> Extrait:
========
Après « La discrète amoureuse », Justine Heynemann retrouve Félix Lope de Vega pour un spectacle haut en couleurs placé sous le signe du divertissement.  « La Dama Boba » est en effet une farce truculente dynamitée par l’énergie débordante d’une distribution en folie. 1H45 de rires et de délires, de gags en tous genres, de quoi réchauffer les coeurs en ce début de saison frileux.

Lointain cousin de notre classique « Les femmes savantes » ou même « Les précieuses ridicules », « La Dama Boba » s’avère être une comédie emblématique espagnole aux ressorts bien ficelés. Félix Lope de Vega y ajuste avec maestria une série de revirements tout en n’oubliant pas de questionner, non sans ironie, notre rapport à l’intelligence d’autrui.  Un raisonnement philosophique qui servira d’excuse jubilatoire à la manipulation de toute une galerie de personnages tordants.

L’intrigue est simple au départ, dans la maison du seigneur Otavio deux soeurs; Nise jolie et brillante jeune fille qui passe son temps dans les livres et Finéa belle idiote qui n’arrive pas à aligner deux lettres de l’alphabet. Pour compliquer le tout il s’avère que Finéa, et Finéa seulement, a touché un énorme héritage la promulguant donc directement au rang de jeune fille à marier d’urgence. Les courtisans de la maison sont alors face à un cruel dilemme, épouser la soeur savante mais sans le sou ou la soeur richissime mais totalement inadaptée. Les apparences sont évidemment trompeuses et après de tumultueux retournements de situation,  jalousies et malversations, qui peut bien dire qui est au final intelligent et qui ne l’est pas tant que ça ?
========
> Exercices proposés:
1 > Relevez tous les titres d'œuvres cités dans l'extrait sur « La Dama Boba ».
2 > Rédigez la suite de l'extrait sur « La Dama Boba » en reprenant juste après sa dernière phrase.

> Données fournies:
========
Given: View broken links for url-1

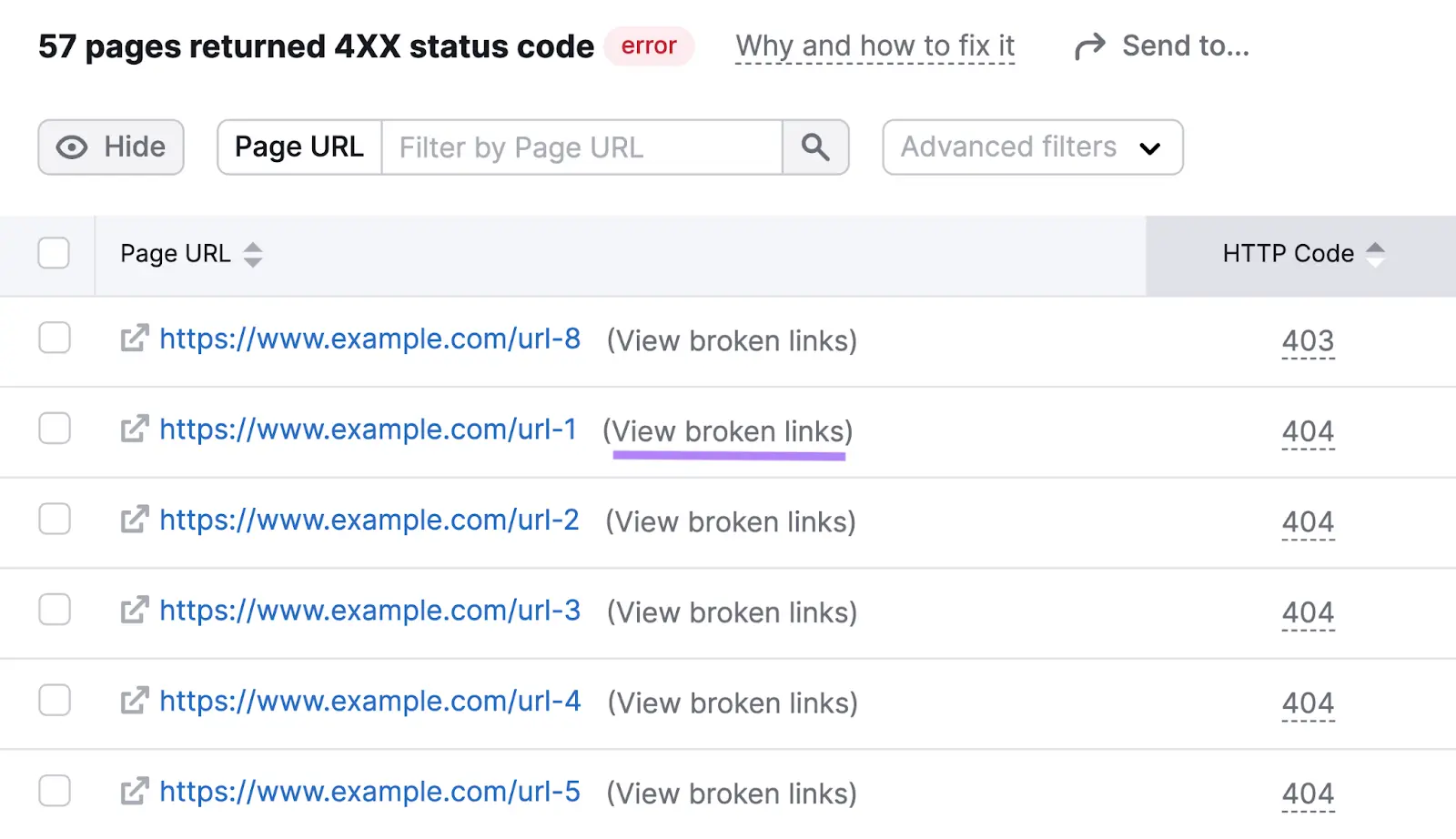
========
> Réponses attendues:
1 > « La discrète amoureuse », « La Dama Boba », « Les femmes savantes », « Les précieuses ridicules »

2 >
Avec cette création Justine Heynemann célèbre le cabotinage, le hissant presque au rang d’art, elle en fait une discipline exigeante que ses comédiens maîtriseraient à la perfection. Tout ici est placé sous le signe du jeu, c’est un théâtre festif qui n’a jamais peur du trop et qui explose littéralement de tous les côtés. Le marivaudage y est délicieux, ponctué de scènes musicales excellentes, le rythme  est effréné, tout tourbillonne et gesticule dans tous les sens. Véritablement c’est la joie qui déborde sur le plateau du Théâtre 13, et en coulée contagieuse elle entraîne tout sur son passage. Il faut dire que cette équipe d’acteurs mouille généreusement la chemise et semble prendre un plaisir incommensurable à incarner ses caricatures, adorables ou détestables c’est selon. Incontestablement Justine Heynemann s’entoure une fois de plus d’une troupe complice qui nous régale à chaque replique. Saluons également la scénographie tout aussi ludique qui parfait l’ensemble. Vous l’aurez compris, si les premiers flocons de neige et le froid glacial du moment vous dépriment, une seule destination : la chaleur de l’Espagne irradie joyeusement du côté du Théâtre 13 Jardin.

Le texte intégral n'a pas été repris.